Trecho do documento
Agora que já falamos sobre o passado, fica mais fácil entender a história de PELE DE HOMEM. O quadrinho conta a vida de Bianca, uma mulher prestes a se casar. Tudo muda para ela quando sua tia lhe dá uma pele mágica que a transforma em homem. Bianca não só parece um homem por fora, mas também sente tudo o que um homem sentiria, inclusive ereção, experienciando coisas novas para ela. Estar acostumada com restrições e limitações, de repente, ela se vê explorando a liberdade. Ela pode andar pelas ruas sem medo, entrar em lugares onde só homens podem ir, como bares, e ver como é a vida dos homens quando estão só entre eles, longe das mulheres. Bianca, então, começa a entender um mundo totalmente diferente do seu.

Bloco de dados
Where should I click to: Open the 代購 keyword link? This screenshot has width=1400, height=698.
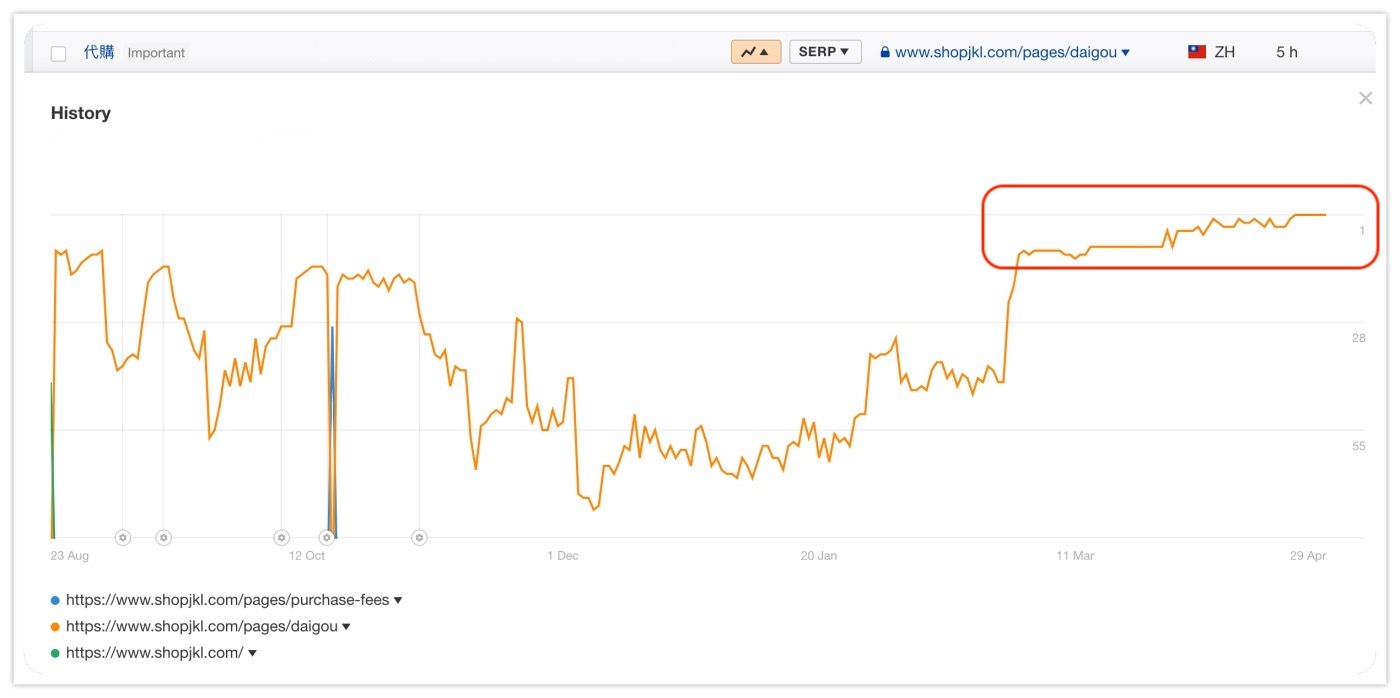point(99,52)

Instruções do exercício
Transcreva do trecho do documento sobre PELE DE HOMEM a passagem que vai de "Agora que já" até "diferente do seu.", incluindo essas palavras.

A resposta
Agora que já falamos sobre o passado, fica mais fácil entender a história de PELE DE HOMEM. O quadrinho conta a vida de Bianca, uma mulher prestes a se casar. Tudo muda para ela quando sua tia lhe dá uma pele mágica que a transforma em homem. Bianca não só parece um homem por fora, mas também sente tudo o que um homem sentiria, inclusive ereção, experienciando coisas novas para ela. Estar acostumada com restrições e limitações, de repente, ela se vê explorando a liberdade. Ela pode andar pelas ruas sem medo, entrar em lugares onde só homens podem ir, como bares, e ver como é a vida dos homens quando estão só entre eles, longe das mulheres. Bianca, então, começa a entender um mundo totalmente diferente do seu.